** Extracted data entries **
****************

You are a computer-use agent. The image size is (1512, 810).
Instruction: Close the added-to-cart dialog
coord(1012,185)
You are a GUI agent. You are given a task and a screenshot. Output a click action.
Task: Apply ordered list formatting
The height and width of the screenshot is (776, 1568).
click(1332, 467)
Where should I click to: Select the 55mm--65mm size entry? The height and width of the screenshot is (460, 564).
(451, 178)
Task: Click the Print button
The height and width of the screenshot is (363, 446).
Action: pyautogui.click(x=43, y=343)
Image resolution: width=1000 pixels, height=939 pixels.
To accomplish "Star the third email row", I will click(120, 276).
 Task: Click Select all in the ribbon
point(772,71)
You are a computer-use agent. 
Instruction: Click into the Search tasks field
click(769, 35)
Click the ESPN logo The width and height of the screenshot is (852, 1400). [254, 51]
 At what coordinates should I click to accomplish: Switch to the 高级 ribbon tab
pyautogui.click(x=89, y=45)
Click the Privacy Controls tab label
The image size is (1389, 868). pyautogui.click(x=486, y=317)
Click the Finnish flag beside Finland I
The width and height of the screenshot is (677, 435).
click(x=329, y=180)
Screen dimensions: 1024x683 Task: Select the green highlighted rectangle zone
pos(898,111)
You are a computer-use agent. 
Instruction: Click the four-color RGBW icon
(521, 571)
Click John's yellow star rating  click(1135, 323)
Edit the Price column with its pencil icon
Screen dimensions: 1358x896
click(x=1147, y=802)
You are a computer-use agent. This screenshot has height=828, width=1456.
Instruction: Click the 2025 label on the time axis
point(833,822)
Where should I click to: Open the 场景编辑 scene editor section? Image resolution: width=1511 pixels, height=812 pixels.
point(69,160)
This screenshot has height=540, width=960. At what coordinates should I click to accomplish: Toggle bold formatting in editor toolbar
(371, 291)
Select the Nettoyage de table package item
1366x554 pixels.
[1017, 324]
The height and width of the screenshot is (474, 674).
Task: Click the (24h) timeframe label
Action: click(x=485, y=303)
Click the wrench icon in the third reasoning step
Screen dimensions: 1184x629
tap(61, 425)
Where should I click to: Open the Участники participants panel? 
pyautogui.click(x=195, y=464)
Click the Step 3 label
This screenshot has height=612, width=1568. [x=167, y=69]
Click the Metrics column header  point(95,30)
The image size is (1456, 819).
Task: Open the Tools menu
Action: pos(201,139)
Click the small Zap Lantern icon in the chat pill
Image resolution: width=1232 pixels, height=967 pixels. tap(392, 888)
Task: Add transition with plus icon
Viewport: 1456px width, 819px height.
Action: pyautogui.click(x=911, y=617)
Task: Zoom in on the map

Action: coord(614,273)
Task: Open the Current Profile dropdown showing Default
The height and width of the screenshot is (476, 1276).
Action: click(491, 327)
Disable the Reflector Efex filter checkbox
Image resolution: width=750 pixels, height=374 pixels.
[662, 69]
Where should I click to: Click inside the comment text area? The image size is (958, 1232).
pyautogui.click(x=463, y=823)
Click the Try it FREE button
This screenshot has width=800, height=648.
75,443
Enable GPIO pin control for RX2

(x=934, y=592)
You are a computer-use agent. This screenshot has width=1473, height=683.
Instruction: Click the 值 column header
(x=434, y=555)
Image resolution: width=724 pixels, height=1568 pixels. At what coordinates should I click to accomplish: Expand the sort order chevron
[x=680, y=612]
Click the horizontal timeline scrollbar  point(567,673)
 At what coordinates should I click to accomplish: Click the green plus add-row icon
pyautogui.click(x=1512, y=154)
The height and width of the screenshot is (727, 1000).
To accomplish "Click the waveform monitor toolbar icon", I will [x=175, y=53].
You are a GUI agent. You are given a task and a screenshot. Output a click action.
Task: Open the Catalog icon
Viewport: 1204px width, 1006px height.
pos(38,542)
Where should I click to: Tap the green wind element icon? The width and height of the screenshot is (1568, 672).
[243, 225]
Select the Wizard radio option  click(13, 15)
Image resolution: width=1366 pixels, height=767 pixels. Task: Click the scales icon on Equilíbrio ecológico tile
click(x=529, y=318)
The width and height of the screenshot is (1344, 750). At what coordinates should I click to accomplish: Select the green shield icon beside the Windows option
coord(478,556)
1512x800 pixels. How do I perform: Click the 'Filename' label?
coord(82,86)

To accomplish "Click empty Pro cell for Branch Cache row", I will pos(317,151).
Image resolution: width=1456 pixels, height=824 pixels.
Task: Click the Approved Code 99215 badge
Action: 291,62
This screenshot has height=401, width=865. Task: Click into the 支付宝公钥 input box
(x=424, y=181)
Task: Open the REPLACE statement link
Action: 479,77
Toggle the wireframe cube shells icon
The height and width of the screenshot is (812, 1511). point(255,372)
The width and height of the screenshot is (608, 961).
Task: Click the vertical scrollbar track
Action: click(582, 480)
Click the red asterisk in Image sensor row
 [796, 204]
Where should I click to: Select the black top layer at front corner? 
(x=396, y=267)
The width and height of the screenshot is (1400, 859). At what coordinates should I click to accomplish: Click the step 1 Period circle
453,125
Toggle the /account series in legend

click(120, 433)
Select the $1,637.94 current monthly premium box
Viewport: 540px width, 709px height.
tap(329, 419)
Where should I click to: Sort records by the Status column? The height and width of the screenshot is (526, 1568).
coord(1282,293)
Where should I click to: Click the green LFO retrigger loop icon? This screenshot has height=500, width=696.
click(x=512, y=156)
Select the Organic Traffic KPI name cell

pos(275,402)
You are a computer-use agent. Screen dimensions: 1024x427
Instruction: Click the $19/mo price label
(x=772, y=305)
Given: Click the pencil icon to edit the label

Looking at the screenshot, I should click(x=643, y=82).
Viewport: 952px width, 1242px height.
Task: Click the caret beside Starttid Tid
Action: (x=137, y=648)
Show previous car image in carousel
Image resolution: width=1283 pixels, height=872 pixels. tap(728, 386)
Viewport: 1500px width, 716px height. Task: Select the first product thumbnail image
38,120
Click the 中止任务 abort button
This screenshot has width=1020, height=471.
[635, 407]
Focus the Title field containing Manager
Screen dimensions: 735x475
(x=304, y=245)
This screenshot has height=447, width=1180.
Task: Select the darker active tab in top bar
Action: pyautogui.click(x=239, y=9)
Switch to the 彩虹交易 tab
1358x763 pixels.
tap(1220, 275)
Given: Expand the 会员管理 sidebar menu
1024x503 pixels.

****************

** Challenge **
Filter the listing above down to every line that contains the word "third", matching case exactly.

** Written answer **
To accomplish "Star the third email row", I will click(120, 276).
Click the wrench icon in the third reasoning step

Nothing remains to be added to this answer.